『文明の創造』科学篇 「結核と特効薬」 ( 昭和二十七年)

 結核の薬位、次々と出るものはあるまい。近年になってセファランチン、ペニシリン、ストレプトマイシン等々、之等は今随分もてはやされている。恰度(ちょうど)何かの流行のようである。此(この)様にそれからそれへと新薬が出るという事は、勿論前に出たものより効き目がより高いからであろうが、曩(さき)に詳述した如く、薬の効き目とは毒の効目であるから、毒が強い程よく効く訳で、浄化停止の力もそれだけ強いから、症状が軽減するという訳で、特効薬として売出されるのである。然(しか)し何(いず)れは其薬毒の浄化作用が起るから、毒の強い程浄化も強く来るという次第で、結果は一の苦痛を免れようとする其方法が、二の苦痛の種を蒔くという事である。
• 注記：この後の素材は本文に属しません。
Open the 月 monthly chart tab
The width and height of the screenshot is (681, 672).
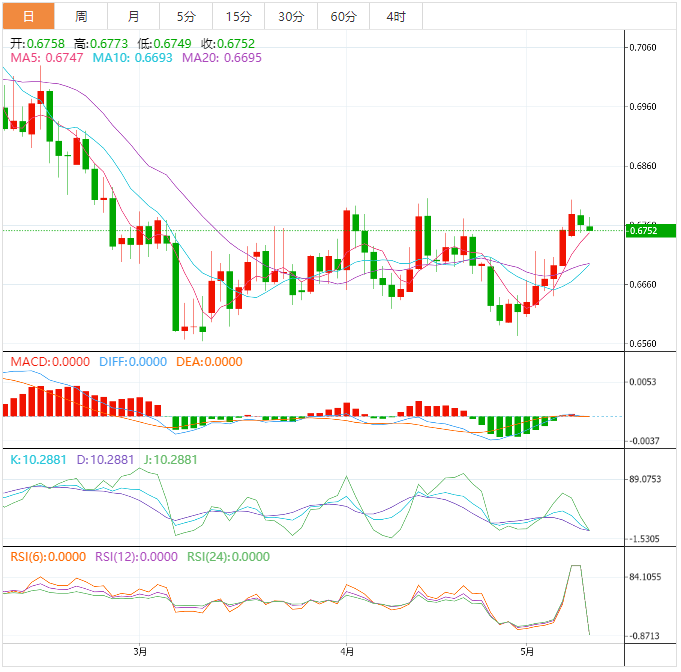134,16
それが薬学の進歩と思うのであるから、問題は実に大きいと言わねばならない。従って有体(ありてい)に言えば、医学の誤りが病人を増し、薬剤業者を繁昌させ、新聞屋に多額の広告料を奉納するという訳で、それ以外の何物でもない事を知るであろう。憐れむべきは現代文化民族である。私が此重大事を発見し得たという事は愈々(いよいよ)時期到来、暗黒界に一条の光明が射し初めたのである。勿論地上天国出現の間近い事の示唆でなくて何であろう。